I still say there must be more to this story... The facts aren't adding up.

Good Luck though, no parent should be kept from his child. Make sure visitation is one of the 1st things on your agenda at your court date.


PS: You wouldn't have to suffer w/ just my opinion if you post your thread in a more appropriate forum...

Obviously, this has nothing to do w/ cohabitation and doesn't belong in this section...


1stimer
(recently joined)
01/18/08 11:03 PM
Re: A True Story

Yep - I know it has grown from a cohabitation issue with this thread -- and I know I could pick him up from school.

I'm replying here - in this forum - since I had asked in Men's Rights and keep getting more helpful (for the most part) advice in this thread.


PhoenixRising
(Carpal \'Tunnel)
01/19/08 08:41 AM
Re: A True Story

Uggh... In Men's Rights forum... It is guaranteed that your thread will be hijacked and it will quickly decend into a name-calling kindergarten fiasco...

The best place for you to post would be the custody and visitation forum. Relayer, Gr8Dad, GoogleDad and several of the other men have successfully won in court to have either generous visitation and/or custody of their child.

I would be interested to here their advice for you in your situation.

Lastly, have you talked or seen your son since all this has happened? Your child went from you being his primary caregiver to not seeing you at all? He must be very confused. And you have made no effort to get him at school?

Here is my number one worry for you. Your lawyer must have told you about the dreaded "status quo"... Judges loathe to change things. Therefore if she has him on the day of your court date. She will probably keep him for the pendency of the divorce process. You end up w/ a higher hurdle having to prove why it should be changed if the child is doing just fine there.

You should start a new thread on the custody/visitation forum... That group can be so helpful but try and give all the pertinent facts because they won't accept a story that doesn't make sense.


1stimer
(recently joined)
01/19/08 09:29 AM
Re: A True Story

Thanks for the advice - yes I did get to see him yesterday. She brought him by yesterday after school briefly for a short visit. We haven't told him what's happening yet - we are going to tonight - they are coming to visit again. We are trying to keep things civil and as amicable as possible (at this point anyways). Neither one of us wants this to be an ugly, nasty process - she went through that with her previous divorce and is still suffering from it. And we both want what's best for our son. There is still a viable chance of reconciliation - therefore I am not wanting to anger her too much yet - she can have quite a temper... but I truly believe staying together would be best for our son.

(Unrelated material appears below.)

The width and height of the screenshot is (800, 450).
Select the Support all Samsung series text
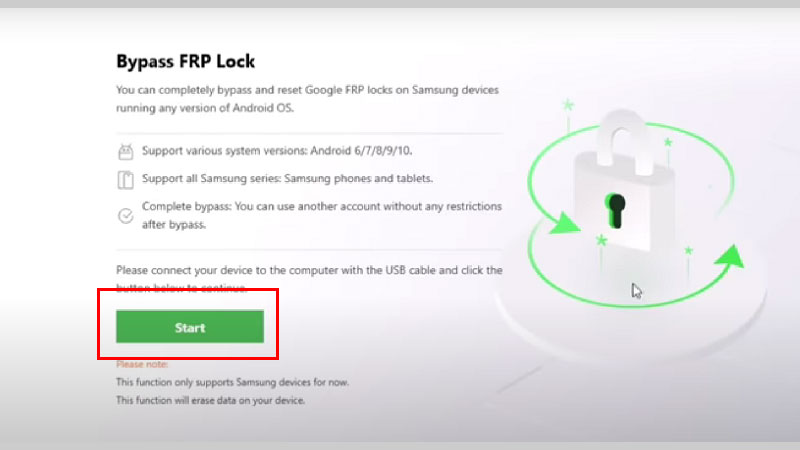pyautogui.click(x=287, y=179)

It does seem the co-habitation issue is on hold for a bit as she is not here and she nor the in-laws aren't threatening to kick me out as of yet. But that will be coming at the end of the month I'm sure... just trying to take it as it comes a day at a time right now.


star123
(newbie)
02/07/08 04:44 PM
Re: OK - Can wife "evict" husband?

I would not go the lawyer route. You think you're broke now? Try paying someone for the air they breathe at $200 an hour.